As grandes figuras do cristianismo - das quais muitas passaram à história como santos - foram, em toda a sua vida, grandes rostos da humanidade: foram pessoas de corpo inteiro - nas suas grandezas e nos seus limites, na sua coerência e nas suas circunstâncias. Tal como João Paulo II.

Ao longo dos 26 anos e meio do seu pontificado, foi evidente o compromisso do papa Wojtyla com grandes valores: a defesa da paz, o diálogo inter-religioso, o combate contra a pobreza, os apelos a um mundo com a riqueza mais distribuída. Foi ele que, na véspera da invasão do Iraque pelos EUA, afirmou que a guerra é sempre "uma derrota da humanidade". Foi ele que pediu o perdão da dívida externa que asfixiava os povos do Terceiro Mundo. Foi ainda ele que, em Jerusalém, apaziguou séculos de inimizades em relação aos judeus. Entre muitos outros gestos.

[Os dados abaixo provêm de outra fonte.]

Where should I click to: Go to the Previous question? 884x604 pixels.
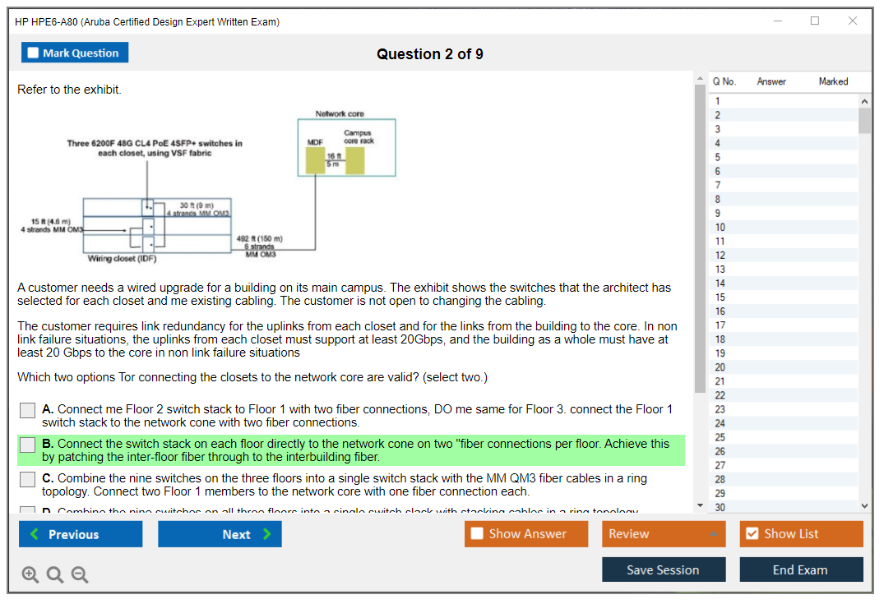click(81, 534)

Mas uma herança nunca é unívoca. Os grandes santos do catolicismo dizem sempre que são também grandes pecadores. Porque reconhecem os limites da sua fragilidade. Porque se revêem inteiros na sua humanidade. Tal como João Paulo II.

O papa Wojtyla foi também o homem que fez sofrer mais de uma centena de teólogos, porque estes apenas queriam falar da sua fé de modo diferente da instituição eclesiástica. Foi ele também que fechou a possibilidade de a Igreja ter uma moral mais propositiva e menos proibitiva. Foi ele ainda que teve gestos de alguma complacência para com um ditador como Pinochet ou para com um pederasta como o padre Maciel e, ao contrário, se preocupou com os "desvios" doutrinais dos que queriam fazer do cristianismo um compromisso de libertação.

Tudo isso faz parte da herança de Wojtyla - que, acima de tudo, deixou um testamento complexo e poliédrico; que mereceria, por isso, que a História assentasse e fizesse o seu julgamento.

A Igreja Católica costuma falar da virtude da prudência. Na "discreta celeridade" do processo de João Paulo II, a prudência não terá sido a virtude dominante. Porque não é uma rápida beatificação ou canonização que tornam maior um gigante de humanidade. Como foi, em muitos aspectos, Karol Wojtyla.